■ **To do**:
Print the lines from the one holding "You are a computer-use agent." through the one holding "Action: click(x=85, y=178)", with both of those lines included, and leave out the pictures.

■ **Task input**:
** BEGIN **
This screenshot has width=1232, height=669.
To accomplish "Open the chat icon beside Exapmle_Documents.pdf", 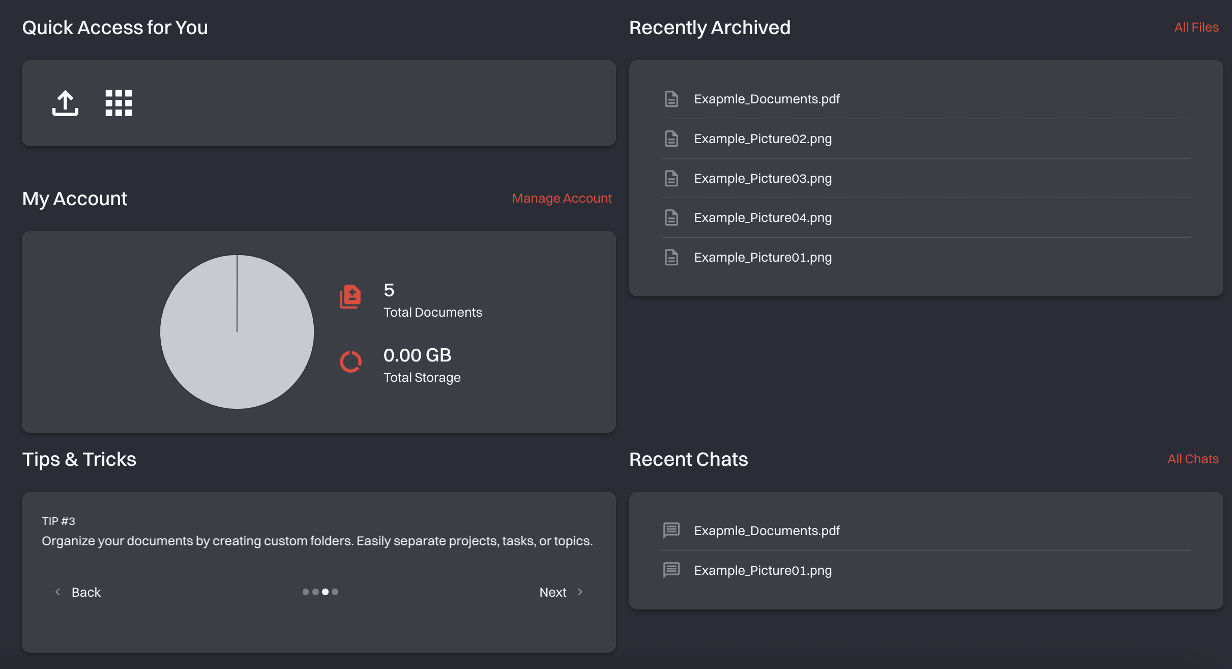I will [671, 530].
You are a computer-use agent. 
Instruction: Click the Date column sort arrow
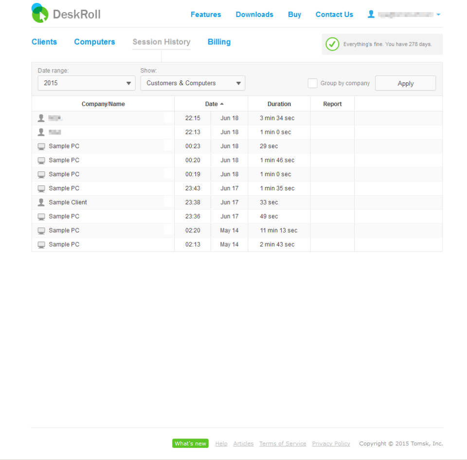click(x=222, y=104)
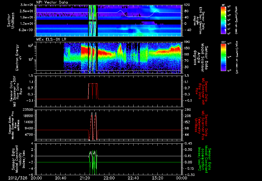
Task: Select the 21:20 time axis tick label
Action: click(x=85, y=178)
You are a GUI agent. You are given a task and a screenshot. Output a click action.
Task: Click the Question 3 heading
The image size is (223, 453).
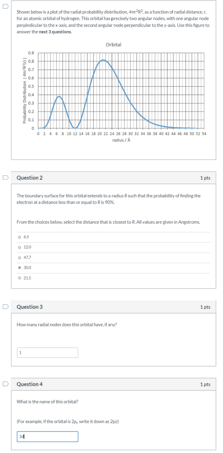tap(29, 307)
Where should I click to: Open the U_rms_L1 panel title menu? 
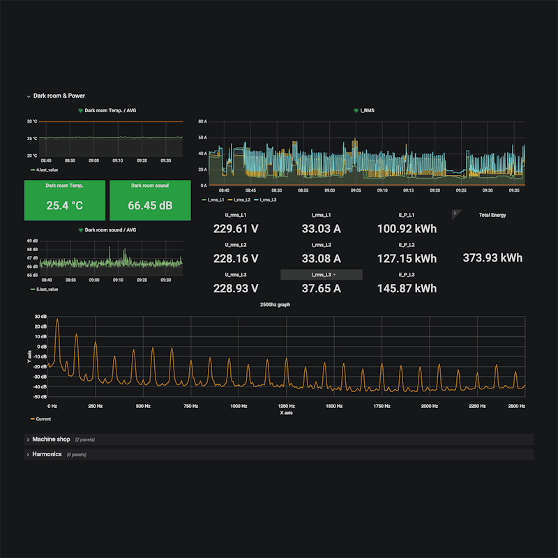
** END **
■ **Worked solution**:
You are a computer-use agent. 
Instruction: Click the Date column sort arrow
click(x=222, y=104)
Task: Select the 21:20 time axis tick label
Action: click(x=85, y=178)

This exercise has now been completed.